Homeland Security's Wasted Billions

Written by Jonas Stankovich on Tuesday May 18, 2010

The Department of Homeland Security has been marred by mismanagement almost since the day it was established. Since 2003, most of the $30 billion given to states to help protect against terrorism has been wasted on localities that didn't need the funds.

The Department of Homeland Security (DHS) has been marred by mismanagement almost since the day it was established.  Many parts of it have simply been a pork-barrel trough for states to eat up federal funds.

Just this week, it was discovered that the state of Connecticut had spent its recent grant of DHS funds on, among other things: thousands of coffee mugs for state workers, $15,000 for a television talk-show hosted by the Lt. Governor, and $230,000 for a state-of-the-art patrol boat for a em>recreational harbor in the small town of Norwich<.  New Yorkers should be demanding to know why their fleet of Democratic leaders have done nothing about wasted funds for military boats in Connecticut yacht clubs while federal officials plan to slash New York City’s DHS funding.  The NYC region’s one Republican, Congressman Peter King, has also been the only elected official to take the administration to task over this issue.

Since 2003, DHS has handed out more than $30 billion to states in grants to help protect against terrorism.  Most of the money has been wasted, according to a report by The Heritage Foundation.  It discovered that as of this year, less than half of the money has gone to the big cities that face security threats. Indeed, most of it has gone to states and towns with small populations that don’t need it.  As early as 2004, Alaska received $2 million in DHS funds which the state didn’t know what to do with.  It proposed using the money to purchase a commercial jet for state officials.  The list of pork goes on and on, from brand new hazmat equipment for Zanesville, Ohio to $23 million awarded in 2009 for the New Mexico Institute of Mining.  Congress can allocate homeland security funds, in each year’s DHS appropriation act, and often uses it to cater to their favorite special interest group.  Three months before Umar Farouk Abdulmutallab tried to blow up Detroit, Senator Chris Dodd (D-CT) sought to strip $4.5 million for explosive detection screening at airports from the DHS budget and give the money as a grant to subsidize local firefighter salaries.  Dodd’s union backers were happy, but airport screening remained weak, as Mr. Abdulmutallab can attest.

Aside from pork grants, DHS has mismanaged its dealings with private contractors.  In 2008, Congress found that more than $15 billion of the projects that DHS hired contractors to work on were a complete waste of money.  They included ships built for the Coast Guard and then immediately junked, and a border security project with Boeing that DHS stopped after blowing $1.5 billion.
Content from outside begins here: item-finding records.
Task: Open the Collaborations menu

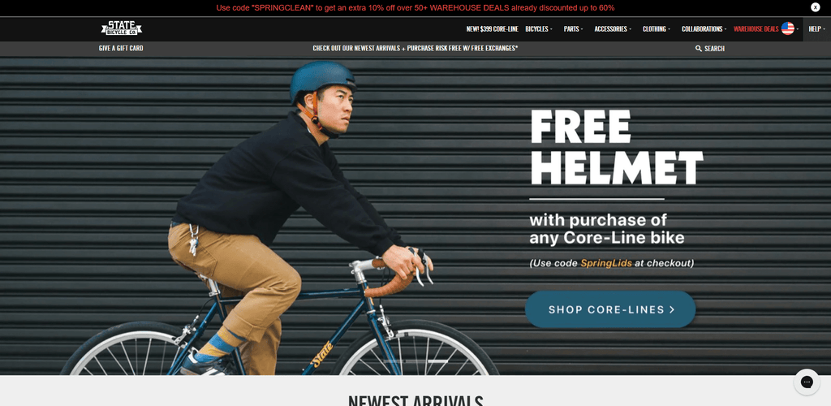Action: pyautogui.click(x=704, y=29)
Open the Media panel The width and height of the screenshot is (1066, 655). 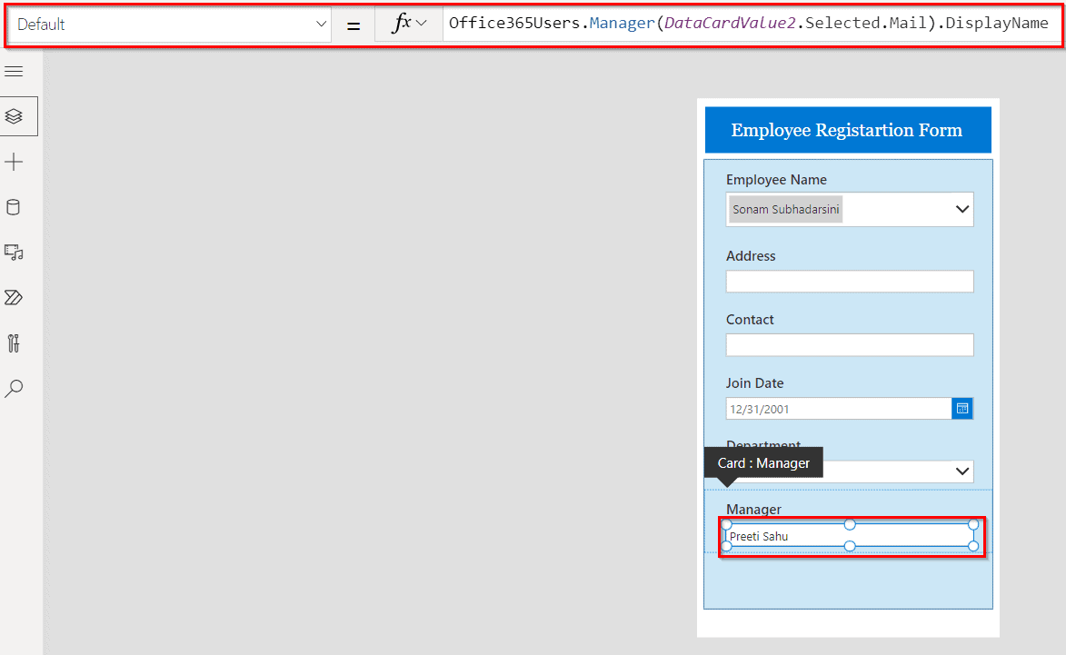[18, 253]
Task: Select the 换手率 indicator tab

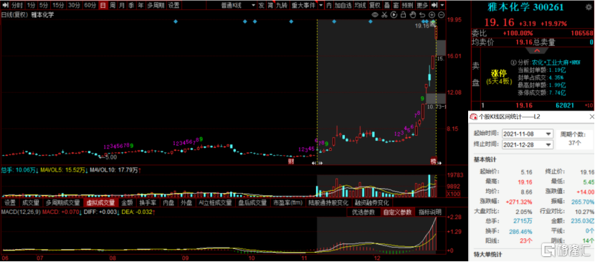Action: [x=146, y=202]
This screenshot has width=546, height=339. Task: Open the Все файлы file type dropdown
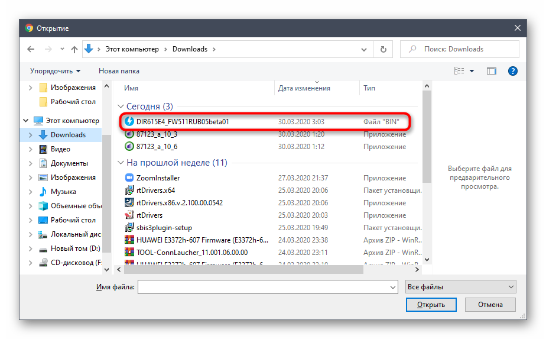pyautogui.click(x=460, y=287)
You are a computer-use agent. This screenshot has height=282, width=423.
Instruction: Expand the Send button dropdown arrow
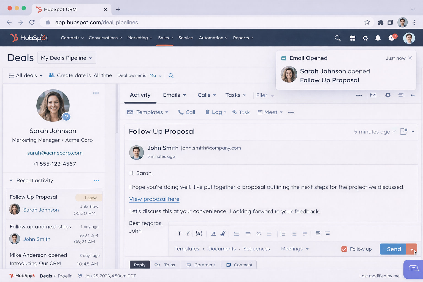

While DHS wastes billions of dollars each year, America is dangerously underfunding the vital parts of homeland security.  The Heritage Foundation’s report finds that funds for additional air marshals have been cut, along with a $225 million cut from border security.

DHS needs to be reformed into an effective organization focused on homeland security and not a slush fund for states.  The process of giving annual grants to states and municipalities should be either done away with or be cut down to only a dozen or so localities to ensure that the legitimate security needs in major cities are addressed.

Next, Congress needs to define what “homeland security” is.  Is it defense against terrorism, or subsidizing firefighter salaries?  Any spending outside of that defined mission needs to be eliminated.  DHS should then be broken up.  The bigger a government institution is, the harder it is to manage.  The idea after 9/11 was to have all of these organizations under one roof so that they could easily coordinate with one another.  Instead, DHS turned into a bloated bureaucracy too big for one Secretary of Homeland Security to control, and with too many appropriations spent in one annual congressional appropriations bill.  That’s one reason why Connecticut’s Lt. Governor can use DHS dollars to pay for his talk show and say it benefits homeland security: it’s too big to scrutinize.  TSA (transportation security) should be an independent organization, as should ICE (immigration and customs).

The Department of Homeland Security has been a case study in how gigantic government organizations are poorly run and incredibly wasteful.  DHS needs to be completely reformed, so that it can do what it was designed to do: protect Americans.